Given
$F: \Bbb R^n$ $\mathbf x$ $\Bbb R$ $\rightarrow \Bbb R$, $n \in \Bbb N$,
$(x, t) = (x_1, x_2, ..., x_n, t) \rightarrow F(x, t)$,
$F(x, t) := \sin(\sum_{k=1}^n x_k - \sqrt nt)$,
$\Delta F$ $:=$ $\sum_{k=1}^n$ $d^2F \over d(x_k)^2$,
I would like to show that
$\Delta F$ $-$ $d^2F \over dt^2 $ = $0$.
Approach
I take a guess that this looks much more complicated than it actually is.

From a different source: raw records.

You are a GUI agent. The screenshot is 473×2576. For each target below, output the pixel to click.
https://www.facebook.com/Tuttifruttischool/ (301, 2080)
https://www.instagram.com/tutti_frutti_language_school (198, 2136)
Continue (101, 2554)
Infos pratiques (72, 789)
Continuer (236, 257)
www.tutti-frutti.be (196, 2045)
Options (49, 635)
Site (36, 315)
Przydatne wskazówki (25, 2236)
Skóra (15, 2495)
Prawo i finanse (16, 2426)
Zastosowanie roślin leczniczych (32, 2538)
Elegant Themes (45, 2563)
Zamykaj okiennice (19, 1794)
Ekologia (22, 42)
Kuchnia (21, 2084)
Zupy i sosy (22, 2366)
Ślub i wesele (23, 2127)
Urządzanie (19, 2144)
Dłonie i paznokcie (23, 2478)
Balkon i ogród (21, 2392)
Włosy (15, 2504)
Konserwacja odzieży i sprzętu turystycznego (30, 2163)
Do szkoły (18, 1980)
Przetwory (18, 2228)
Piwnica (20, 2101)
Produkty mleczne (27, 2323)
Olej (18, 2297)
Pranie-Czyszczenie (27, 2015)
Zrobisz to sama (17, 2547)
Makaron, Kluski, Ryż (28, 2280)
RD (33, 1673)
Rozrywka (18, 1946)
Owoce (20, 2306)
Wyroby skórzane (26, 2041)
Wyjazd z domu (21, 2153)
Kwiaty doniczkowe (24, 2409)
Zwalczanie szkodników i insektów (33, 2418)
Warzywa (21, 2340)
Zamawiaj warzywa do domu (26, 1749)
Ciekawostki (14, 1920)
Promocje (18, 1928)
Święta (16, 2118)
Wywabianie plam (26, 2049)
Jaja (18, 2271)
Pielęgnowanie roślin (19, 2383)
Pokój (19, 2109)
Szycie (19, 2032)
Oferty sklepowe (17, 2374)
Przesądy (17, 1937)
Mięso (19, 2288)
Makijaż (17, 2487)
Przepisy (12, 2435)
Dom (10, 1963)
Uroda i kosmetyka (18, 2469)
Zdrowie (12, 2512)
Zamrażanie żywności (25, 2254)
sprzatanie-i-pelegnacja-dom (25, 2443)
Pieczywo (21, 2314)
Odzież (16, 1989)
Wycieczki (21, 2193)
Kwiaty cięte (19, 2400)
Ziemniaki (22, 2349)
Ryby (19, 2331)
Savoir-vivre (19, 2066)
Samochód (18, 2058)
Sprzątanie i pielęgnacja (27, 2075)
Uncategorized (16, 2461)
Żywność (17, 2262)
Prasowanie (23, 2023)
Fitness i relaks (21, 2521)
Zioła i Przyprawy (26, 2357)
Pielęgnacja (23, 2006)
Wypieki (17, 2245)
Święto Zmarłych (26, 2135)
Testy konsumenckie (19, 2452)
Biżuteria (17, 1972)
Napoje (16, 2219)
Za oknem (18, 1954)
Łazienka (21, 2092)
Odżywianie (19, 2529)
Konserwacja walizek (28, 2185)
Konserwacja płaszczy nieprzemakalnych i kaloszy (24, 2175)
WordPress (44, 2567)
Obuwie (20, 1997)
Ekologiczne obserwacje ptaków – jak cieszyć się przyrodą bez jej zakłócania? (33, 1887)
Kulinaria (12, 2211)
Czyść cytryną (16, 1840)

First, I calculate the necessary derivatives:
$dF\over d(x_k)^2$ $= \cos(\sum_{k=1}^n x_k - \sqrt n t)$
$d^2F \over d(x_k)^2$ $= - \sin(\sum_{k=1}^n x_k - \sqrt n t)$
$dF \over dt^2$ $= \cos(\sum_{k=1}^n x_k - \sqrt n t) * (-\sqrt n)$
$d^2F \over dt^2$ $=$ $n$ $*$ $\sin(\sum_{k=1}^n x_k - \sqrt nt) $
Recall that $sin(u)'=cos(u).u'$, $cos(u)'=-sin(u).u'$, $sin(-u)'=cos(u).(-u')$, and $\Delta F= \sum_{i=1}^n \partial_{x_i, x_i}F$.